Part Two of this article explains the three United States permits suited to deploying pilot-scale ocean renewable devices. Part Three explains the New Zealand consent process for a similarly scaled project and contrasts that with the United States approach. Part Four examines, with two brief case studies, why neither the United States’ nor New Zealand’s permitting processes are equipped to handle commercial scale ocean renewable development. Part Five concludes with lessons for regulators in both countries.

 

Part Two: United States’s Mountain Chains of Blue Tape
Ocean renewable power developers in the United States intent on deploying a pilot scale device must deal with federal and state agencies and laws. The Federal Energy Regulatory Commission (FERC) is arguably the most important of the federal agencies because under the Federal Power Act it has authority to regulate and license hydroelectric projects on navigable waters.26 A developer must get FERC approval to operate the device, whether a pilot project will lie within an adjoining state’s jurisdiction of three nautical miles from shore (ten miles for Texas and parts of Florida) or back into federal jurisdiction beyond the Outer Continental Shelf (OCS).
Over the decade since FERC first asserted jurisdiction over an ocean energy project in Makah Bay, Washington, three types of permits have emerged for pilot-scale projects.27
The three types are: preliminary permits, “Verdant Orders”, and pilot project license policy.

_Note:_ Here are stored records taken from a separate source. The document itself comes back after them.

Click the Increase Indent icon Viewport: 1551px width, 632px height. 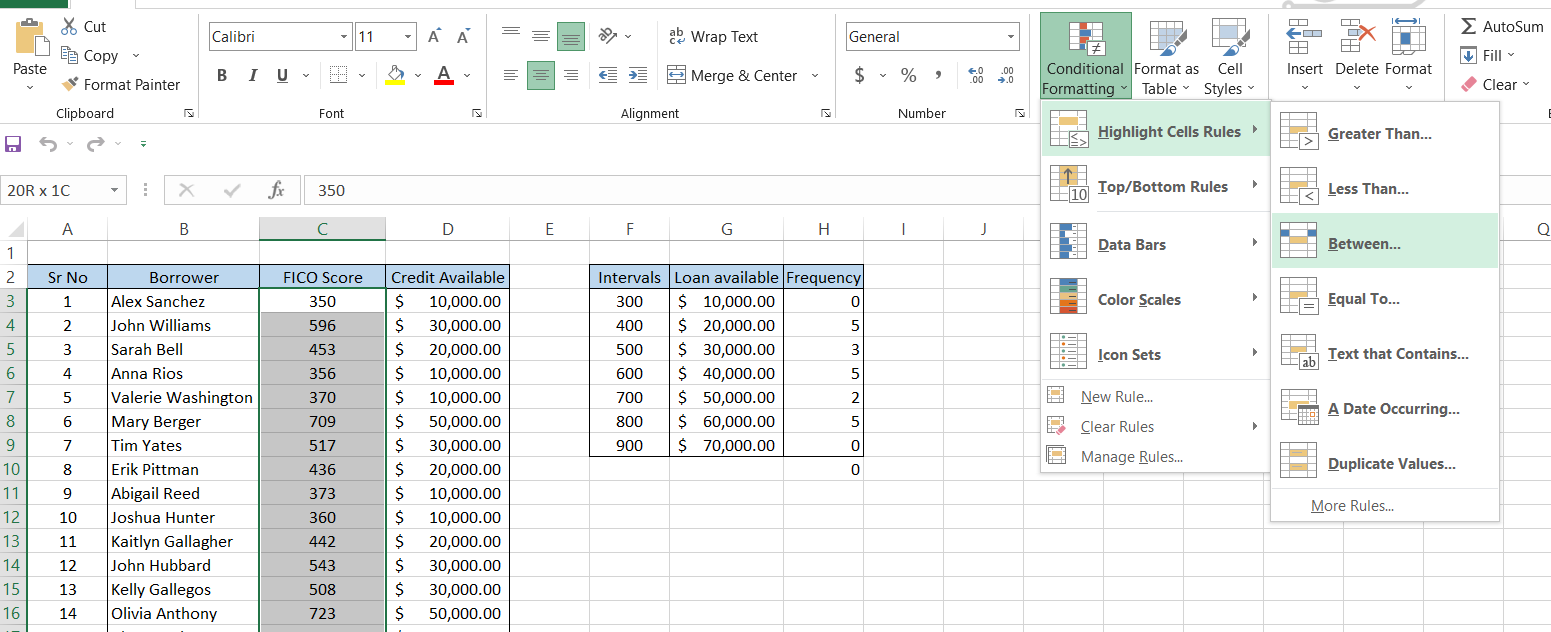pos(637,76)
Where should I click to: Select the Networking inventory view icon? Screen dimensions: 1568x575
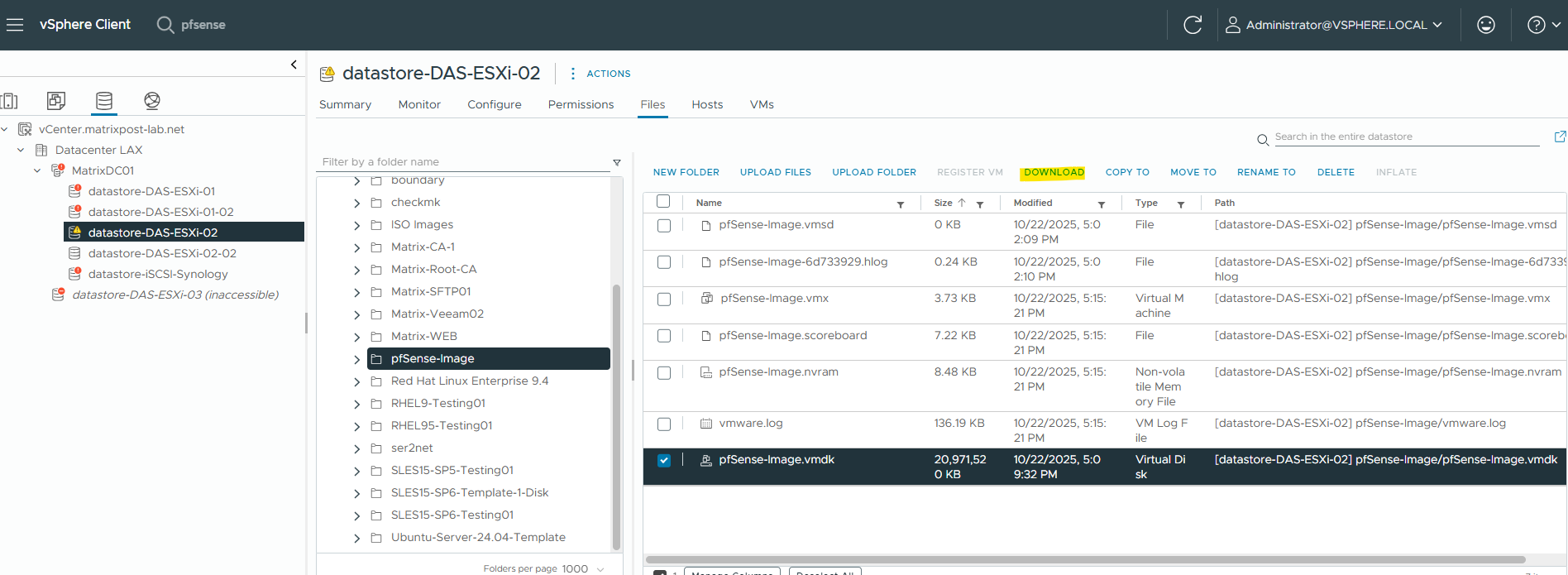tap(152, 101)
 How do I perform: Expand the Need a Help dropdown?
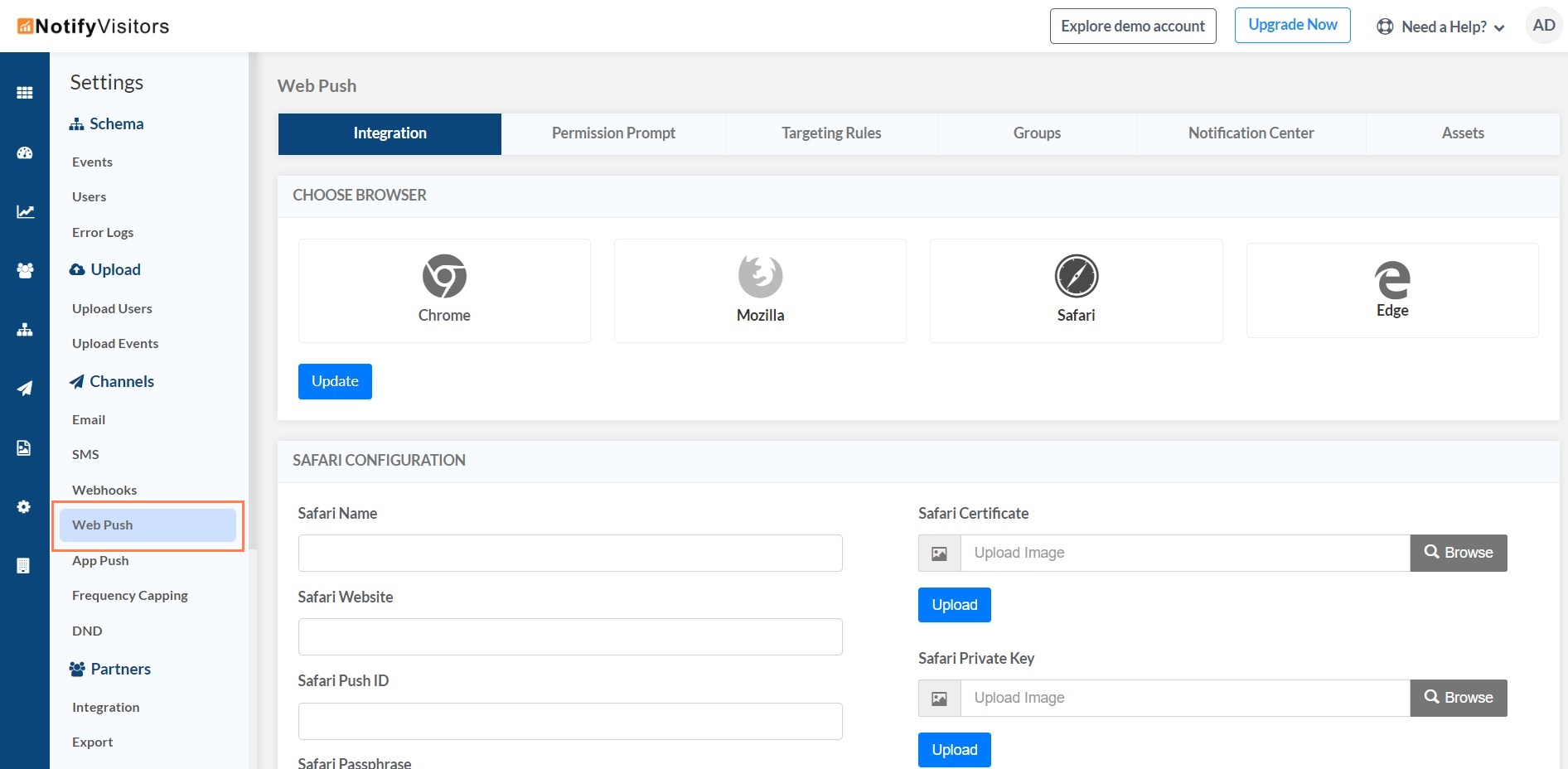(x=1440, y=27)
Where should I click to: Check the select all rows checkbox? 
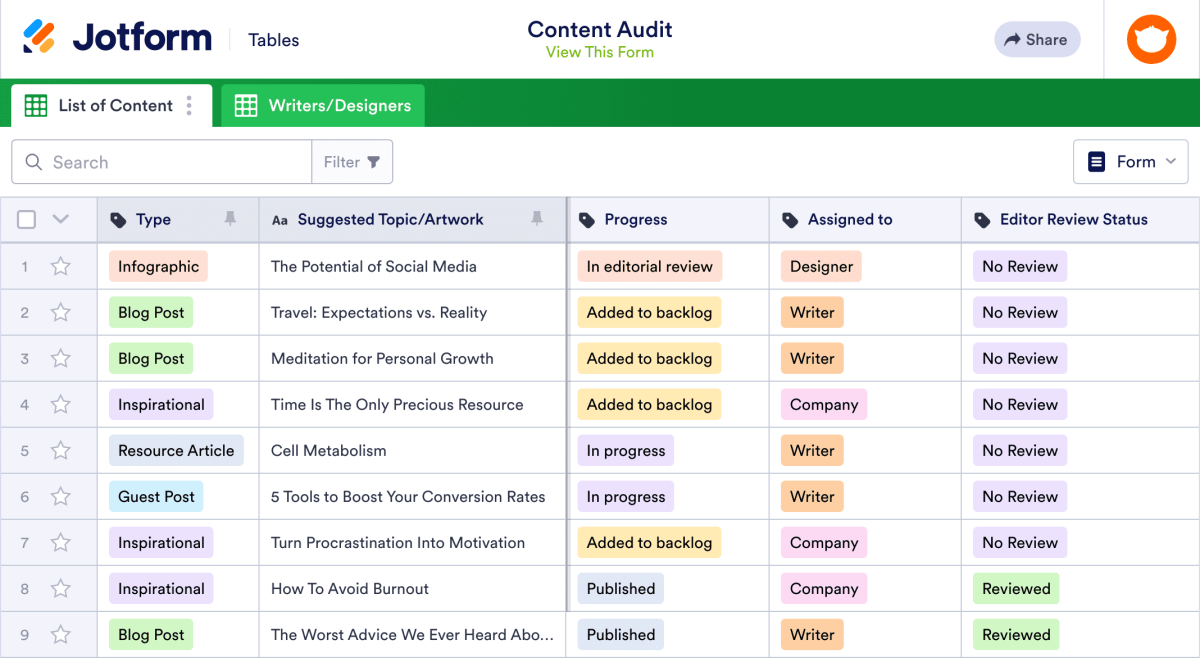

A preliminary permit allows a potential developer to explore and investigate a site for up to three years.28 The applicant applies through submitting a plan to conduct baseline studies for the preferred site.29 Inreaction to public comments FERC now reviews these applications on a “strict scrutiny” basis to avoid potential “site banking.”30 FERC will take at minimum 60 days to process the application, but that could extend to years under certain conditions.31 That is, whether the myriad other federal, state, or tribal agencies intervene.

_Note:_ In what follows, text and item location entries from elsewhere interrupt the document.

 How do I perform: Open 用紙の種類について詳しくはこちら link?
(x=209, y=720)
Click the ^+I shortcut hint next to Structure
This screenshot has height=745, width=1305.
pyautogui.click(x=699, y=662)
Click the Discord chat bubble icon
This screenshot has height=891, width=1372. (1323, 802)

The value of the preliminary permit for the prospective developer is to secure a site, study the site’s viability for the proposed device(s), and to engage the site’s other stakeholders in voluntary, early consultation. The obvious drawback is that the developer may not deploy or operate any device in the site with only the preliminary permit. If the developer is prepared to move beyond mere site investigation and has an experimental device it would like to test, the Verdant Order is the appropriate permit to apply for. A Verdant Order arose from a FERC interpretation of the Federal Power Act as it applied to Verdant Power LLC’s efforts to site its experimental tidal turbines in New York’s East River.32 To secure a Verdant Order the applicant must be seeking to conduct studies on an experimental technology only for a short time (undefined) and, critical to a successful application, any power generated does not displace and is not trasmitted to the national grid.33
Importantly, under a Verdant Order the applicant-developer might still have to obtain all other necessary approvals such as the Clean Water Act Section 404 and 401 permits, Endangered Species Act Section 7 permit, as well as state, municipal, and, where applicable, tribal approvals.34

The value of the Verdant Order permit is that it allows the developer to avoid full-blown FERC commercial license procedures, which can be quite daunting, to test a few experimental devices for a short period of time. However, one drawback is the developer may still have to adhere to multiple other environmental permits that could, as in the case of Verdant, lead to years of permit hearings and studies. The other drawback is that the developer can only test the device for its operation in the water and not truly its ability to generate electricity because of the limitation against displacing power in the national grid.
If a device developer is interested in both testing pilot-scale devices and generating electricity that enters the grid then FERC’s pilot project license is the relevant permit. The pilot project license is only a policy that flows from FERC’s interpretation of 18 CFR 5.18.35 Because it is not law, FERC is not legally bound to follow it. The requirements for an application to be considered for the pilot project license are

(1) small scale (e.g., 5 MW or less);
(2) must avoid “potentially” sensitive areas as described by the applicant,commented on by stakeholders, and determined by FERC;
(3) devices can be shut down or removed on “short notice” if “unacceptable risks” arise—FERC defines neither term more explicitly;
(4) applicant must seek either a multi-decade license or completely decommission site at end of pilot project license duration; and
(5) the applicant initiates the permit through a draft application that offers sufficient information for environmental analysis.36

The last point means the applicant must still get all other environmental approvals from other federal, state, and, where applicable, tribal agencies. These include Army Corps of Engineers issued Clean Water Act Section 404 and 401 permits, National Marine Fisheries Service approvals for devices in “Essential Fish Habitat,” as well as National Oceanic and Atmospheric Administration Marine Mammal Protection Act approvals. If an applicant succeeds in securing all necessary approvals, the pilot project license permits the developer to test its technology and transmit electricity into the national power grid, as well as pursue a standard license application following the pilot project license.37 However, an application for a standard license must be initiated 5 years prior to generation. Paradoxically, the applicant must simultaneously apply for the pilot project license and standard license even though the applicant will not have yet collected the data to support the standard license.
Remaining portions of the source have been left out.